Salome
Ian Charles Lepine seeks to present beings trapped in a crossroads of contradiction: his interest is to display creatures whose very existence negates their very existence. These are beings at war with themselves, a war where all victories cannot but prove pyrrhic.
His sculptures are frequently complemented by a poem in either English, French, or Italian, that seeks to give a voice to its inert matter.

Author: Ian Charles Lepine
Year: 2022
Title: Salome
Technique: Ceramic clay sculpture, painted with oxides and enamel.

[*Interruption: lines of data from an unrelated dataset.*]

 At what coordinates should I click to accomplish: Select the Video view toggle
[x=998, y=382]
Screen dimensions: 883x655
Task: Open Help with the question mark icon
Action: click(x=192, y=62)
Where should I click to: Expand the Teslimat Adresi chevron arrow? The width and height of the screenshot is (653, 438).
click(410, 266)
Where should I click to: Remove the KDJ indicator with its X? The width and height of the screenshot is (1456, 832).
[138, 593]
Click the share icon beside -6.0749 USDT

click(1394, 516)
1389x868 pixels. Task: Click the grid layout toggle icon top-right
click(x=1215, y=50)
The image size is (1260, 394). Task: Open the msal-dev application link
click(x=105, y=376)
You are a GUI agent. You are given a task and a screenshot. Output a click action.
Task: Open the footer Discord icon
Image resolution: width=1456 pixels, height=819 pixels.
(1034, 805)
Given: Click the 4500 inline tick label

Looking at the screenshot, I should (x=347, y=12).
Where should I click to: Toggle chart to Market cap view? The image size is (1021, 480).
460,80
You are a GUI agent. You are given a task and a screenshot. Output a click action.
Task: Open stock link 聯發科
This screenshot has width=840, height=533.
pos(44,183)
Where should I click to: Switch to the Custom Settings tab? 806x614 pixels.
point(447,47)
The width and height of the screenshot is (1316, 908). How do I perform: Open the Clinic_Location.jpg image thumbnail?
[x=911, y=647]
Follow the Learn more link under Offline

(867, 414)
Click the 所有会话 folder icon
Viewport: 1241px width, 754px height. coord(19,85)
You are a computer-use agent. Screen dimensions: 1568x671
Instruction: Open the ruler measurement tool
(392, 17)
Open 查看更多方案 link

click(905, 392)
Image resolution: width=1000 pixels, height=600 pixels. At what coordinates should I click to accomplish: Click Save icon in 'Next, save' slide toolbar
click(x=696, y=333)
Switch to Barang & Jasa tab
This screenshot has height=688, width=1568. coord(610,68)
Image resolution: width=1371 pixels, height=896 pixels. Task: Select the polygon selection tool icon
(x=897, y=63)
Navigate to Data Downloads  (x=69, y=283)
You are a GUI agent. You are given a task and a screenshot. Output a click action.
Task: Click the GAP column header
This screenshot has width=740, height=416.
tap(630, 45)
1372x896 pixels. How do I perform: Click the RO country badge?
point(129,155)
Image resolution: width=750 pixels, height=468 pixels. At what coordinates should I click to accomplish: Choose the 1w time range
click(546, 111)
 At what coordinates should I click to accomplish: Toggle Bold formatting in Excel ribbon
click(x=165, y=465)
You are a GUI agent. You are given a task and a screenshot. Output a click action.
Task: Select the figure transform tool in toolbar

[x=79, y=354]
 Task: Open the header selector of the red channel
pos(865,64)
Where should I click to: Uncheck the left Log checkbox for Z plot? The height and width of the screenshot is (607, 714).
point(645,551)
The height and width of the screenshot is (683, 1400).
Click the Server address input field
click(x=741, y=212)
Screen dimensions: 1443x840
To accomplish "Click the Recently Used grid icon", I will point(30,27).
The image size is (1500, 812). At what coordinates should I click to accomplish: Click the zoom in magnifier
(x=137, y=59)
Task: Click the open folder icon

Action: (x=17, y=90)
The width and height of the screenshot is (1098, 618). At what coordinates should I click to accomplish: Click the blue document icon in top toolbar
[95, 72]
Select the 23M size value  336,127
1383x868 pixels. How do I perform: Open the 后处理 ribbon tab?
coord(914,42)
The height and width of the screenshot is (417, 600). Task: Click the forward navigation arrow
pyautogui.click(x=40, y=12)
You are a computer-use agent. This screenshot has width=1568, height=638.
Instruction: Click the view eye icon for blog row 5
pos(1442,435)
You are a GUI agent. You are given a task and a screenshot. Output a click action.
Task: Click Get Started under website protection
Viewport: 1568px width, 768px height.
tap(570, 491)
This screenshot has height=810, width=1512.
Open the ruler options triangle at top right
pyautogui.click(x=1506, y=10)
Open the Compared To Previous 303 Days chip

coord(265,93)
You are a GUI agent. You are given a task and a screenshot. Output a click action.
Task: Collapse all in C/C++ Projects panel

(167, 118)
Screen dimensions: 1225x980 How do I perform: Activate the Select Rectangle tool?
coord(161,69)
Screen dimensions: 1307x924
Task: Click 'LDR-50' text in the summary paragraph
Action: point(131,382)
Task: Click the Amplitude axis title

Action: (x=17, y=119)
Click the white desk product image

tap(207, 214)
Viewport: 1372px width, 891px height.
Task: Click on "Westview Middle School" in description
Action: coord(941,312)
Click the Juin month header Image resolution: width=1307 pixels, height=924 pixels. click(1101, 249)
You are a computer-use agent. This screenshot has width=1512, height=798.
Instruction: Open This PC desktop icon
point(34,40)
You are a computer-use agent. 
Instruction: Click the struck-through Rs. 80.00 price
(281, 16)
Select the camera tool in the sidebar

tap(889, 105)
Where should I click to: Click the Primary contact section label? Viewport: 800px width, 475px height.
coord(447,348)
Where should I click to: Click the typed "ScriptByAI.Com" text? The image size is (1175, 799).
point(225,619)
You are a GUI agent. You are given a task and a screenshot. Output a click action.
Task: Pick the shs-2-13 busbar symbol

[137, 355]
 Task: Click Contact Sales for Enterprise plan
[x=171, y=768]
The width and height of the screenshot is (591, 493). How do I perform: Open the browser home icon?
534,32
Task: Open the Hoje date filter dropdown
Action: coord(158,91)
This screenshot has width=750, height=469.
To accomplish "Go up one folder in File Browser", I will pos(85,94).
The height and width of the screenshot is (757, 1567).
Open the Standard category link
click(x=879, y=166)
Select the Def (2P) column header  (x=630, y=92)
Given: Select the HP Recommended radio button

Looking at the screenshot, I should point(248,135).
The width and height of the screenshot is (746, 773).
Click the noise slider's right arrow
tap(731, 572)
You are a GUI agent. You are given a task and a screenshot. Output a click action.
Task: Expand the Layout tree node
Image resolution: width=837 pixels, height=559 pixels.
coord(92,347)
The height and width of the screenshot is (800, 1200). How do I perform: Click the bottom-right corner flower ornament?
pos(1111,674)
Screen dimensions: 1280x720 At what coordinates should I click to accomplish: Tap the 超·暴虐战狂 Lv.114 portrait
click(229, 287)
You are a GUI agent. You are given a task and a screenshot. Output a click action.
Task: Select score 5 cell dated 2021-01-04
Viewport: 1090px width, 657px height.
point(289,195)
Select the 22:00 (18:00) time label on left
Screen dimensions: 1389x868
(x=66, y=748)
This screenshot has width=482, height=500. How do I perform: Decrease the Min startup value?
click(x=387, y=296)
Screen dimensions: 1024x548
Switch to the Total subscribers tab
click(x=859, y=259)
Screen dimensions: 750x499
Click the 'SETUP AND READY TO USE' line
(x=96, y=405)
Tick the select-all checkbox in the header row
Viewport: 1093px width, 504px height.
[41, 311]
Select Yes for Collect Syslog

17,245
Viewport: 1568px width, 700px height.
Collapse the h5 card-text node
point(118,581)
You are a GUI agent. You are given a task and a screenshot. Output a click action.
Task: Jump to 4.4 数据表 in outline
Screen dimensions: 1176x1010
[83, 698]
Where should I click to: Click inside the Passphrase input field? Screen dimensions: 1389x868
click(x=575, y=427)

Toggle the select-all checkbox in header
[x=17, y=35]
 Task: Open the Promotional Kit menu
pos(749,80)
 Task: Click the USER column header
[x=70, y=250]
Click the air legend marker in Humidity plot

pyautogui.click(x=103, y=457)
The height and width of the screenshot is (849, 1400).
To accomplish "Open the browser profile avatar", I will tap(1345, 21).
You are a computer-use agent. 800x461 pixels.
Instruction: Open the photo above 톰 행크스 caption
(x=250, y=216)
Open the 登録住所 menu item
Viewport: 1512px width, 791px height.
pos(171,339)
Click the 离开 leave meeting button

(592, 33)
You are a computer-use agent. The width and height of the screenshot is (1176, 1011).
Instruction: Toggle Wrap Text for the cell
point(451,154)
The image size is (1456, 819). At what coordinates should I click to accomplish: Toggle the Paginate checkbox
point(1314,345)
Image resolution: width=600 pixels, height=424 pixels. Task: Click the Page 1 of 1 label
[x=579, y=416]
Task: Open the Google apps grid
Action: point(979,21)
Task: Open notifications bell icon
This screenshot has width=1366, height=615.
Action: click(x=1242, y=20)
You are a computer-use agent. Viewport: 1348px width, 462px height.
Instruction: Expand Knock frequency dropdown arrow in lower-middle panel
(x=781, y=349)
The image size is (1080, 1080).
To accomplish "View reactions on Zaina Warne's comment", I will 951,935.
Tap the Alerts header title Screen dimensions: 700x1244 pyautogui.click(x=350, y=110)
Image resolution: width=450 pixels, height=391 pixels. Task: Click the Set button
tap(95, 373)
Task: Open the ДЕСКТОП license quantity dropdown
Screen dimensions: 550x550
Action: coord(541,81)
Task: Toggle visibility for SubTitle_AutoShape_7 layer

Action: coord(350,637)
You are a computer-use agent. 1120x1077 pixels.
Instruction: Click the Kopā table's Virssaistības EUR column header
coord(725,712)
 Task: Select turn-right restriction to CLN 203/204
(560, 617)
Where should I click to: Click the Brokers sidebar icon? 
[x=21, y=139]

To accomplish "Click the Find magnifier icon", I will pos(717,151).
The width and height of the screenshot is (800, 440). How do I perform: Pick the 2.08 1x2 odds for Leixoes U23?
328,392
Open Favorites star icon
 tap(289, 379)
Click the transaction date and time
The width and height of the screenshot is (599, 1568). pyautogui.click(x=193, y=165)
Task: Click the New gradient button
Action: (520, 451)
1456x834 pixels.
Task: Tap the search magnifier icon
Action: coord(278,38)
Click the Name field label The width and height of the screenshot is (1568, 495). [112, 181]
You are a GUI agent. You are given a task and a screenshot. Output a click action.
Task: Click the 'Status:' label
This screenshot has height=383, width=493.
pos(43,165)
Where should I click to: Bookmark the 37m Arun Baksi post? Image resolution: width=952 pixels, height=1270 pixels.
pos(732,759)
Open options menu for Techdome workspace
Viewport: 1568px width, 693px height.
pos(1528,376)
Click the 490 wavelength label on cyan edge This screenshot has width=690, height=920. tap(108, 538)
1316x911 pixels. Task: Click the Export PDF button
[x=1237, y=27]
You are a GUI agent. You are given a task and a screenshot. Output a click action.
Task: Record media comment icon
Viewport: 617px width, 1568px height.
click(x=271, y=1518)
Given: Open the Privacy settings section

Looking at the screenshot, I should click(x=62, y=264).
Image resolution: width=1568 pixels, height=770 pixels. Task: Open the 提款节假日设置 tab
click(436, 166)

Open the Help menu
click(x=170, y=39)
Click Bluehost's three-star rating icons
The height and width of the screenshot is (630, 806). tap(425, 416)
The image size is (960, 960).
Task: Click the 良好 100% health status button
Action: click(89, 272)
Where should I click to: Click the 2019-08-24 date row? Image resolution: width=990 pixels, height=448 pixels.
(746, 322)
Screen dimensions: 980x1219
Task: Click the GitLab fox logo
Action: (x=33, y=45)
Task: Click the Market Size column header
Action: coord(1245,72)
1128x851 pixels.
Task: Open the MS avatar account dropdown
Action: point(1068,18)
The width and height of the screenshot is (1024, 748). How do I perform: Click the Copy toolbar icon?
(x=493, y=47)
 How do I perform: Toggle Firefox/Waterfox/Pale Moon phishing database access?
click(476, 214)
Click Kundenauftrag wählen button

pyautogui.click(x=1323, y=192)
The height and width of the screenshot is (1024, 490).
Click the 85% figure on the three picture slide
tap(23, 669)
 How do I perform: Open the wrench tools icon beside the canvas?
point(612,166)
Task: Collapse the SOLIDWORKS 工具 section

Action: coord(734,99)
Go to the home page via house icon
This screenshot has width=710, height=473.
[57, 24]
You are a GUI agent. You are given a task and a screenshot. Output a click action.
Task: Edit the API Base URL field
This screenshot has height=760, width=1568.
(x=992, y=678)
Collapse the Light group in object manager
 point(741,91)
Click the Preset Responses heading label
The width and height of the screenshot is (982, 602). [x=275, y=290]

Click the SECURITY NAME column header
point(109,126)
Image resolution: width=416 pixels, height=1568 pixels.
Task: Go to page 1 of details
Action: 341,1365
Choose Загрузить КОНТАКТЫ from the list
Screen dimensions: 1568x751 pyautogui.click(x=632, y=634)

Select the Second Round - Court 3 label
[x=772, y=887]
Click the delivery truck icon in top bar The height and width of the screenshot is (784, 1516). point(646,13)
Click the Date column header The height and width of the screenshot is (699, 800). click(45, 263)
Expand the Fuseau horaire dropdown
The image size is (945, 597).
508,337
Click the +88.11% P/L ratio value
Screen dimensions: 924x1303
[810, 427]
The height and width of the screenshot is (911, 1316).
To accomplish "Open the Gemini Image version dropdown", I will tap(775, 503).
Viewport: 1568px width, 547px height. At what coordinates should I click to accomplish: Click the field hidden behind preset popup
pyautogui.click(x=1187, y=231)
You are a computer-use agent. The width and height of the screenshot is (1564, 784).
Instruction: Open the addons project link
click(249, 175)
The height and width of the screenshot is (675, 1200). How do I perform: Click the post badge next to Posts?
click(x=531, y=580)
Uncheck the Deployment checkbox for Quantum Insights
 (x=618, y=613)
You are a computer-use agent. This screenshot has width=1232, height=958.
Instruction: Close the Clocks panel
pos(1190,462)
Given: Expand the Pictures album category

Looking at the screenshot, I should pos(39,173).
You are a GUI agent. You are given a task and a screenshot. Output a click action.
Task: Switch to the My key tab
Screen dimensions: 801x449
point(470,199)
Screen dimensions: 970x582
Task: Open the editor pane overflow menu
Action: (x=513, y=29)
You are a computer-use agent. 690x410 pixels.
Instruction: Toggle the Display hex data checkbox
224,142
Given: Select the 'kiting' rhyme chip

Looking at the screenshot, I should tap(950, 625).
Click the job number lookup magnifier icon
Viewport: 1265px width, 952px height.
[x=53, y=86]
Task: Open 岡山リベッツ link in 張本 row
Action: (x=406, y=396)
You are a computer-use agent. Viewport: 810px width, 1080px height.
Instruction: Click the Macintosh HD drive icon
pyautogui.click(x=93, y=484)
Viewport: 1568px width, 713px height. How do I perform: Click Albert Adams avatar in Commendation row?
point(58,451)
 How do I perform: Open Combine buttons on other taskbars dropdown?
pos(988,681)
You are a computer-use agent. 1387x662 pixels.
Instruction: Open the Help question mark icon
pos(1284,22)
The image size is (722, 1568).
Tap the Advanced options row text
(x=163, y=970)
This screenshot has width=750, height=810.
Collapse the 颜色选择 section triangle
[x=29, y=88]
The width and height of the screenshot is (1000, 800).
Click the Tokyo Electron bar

Salome is a biblical character in the court of Herod Antipas. This monarch promised to grant her a boon if she danced for him the dance of the Seven Veils. Urged by her mother, Herodias, Salome asks as a reward the head of John the Baptist.
This piece reinterprets the myth and collapses time, showing the unintended consequences of her actions: Salome presents her own head. Fortuna’s wheel has turned, the mighty have become the deposed, and history beheads its tyrants when it is not too busy punishing the innocent.
Salome
How blind we grope along the labyrinth
Of history, unwise as if our actions
Might someday stir the future’s violent passions
Or be condemned upon the plinth
Of inhumanity as blackest vice.
And so indeed, we live upon enjambment,
Mistrusting each next line, and each event,
In the event we’re shown to be unwise
And to have been the architects of fate.
By asking for his head, I pleased my God,
My mother, king, and country but instead
It seems that I unleashed the future’s hate.
But how was I to know when fate is veiled?
I still perhaps was right. Await the end.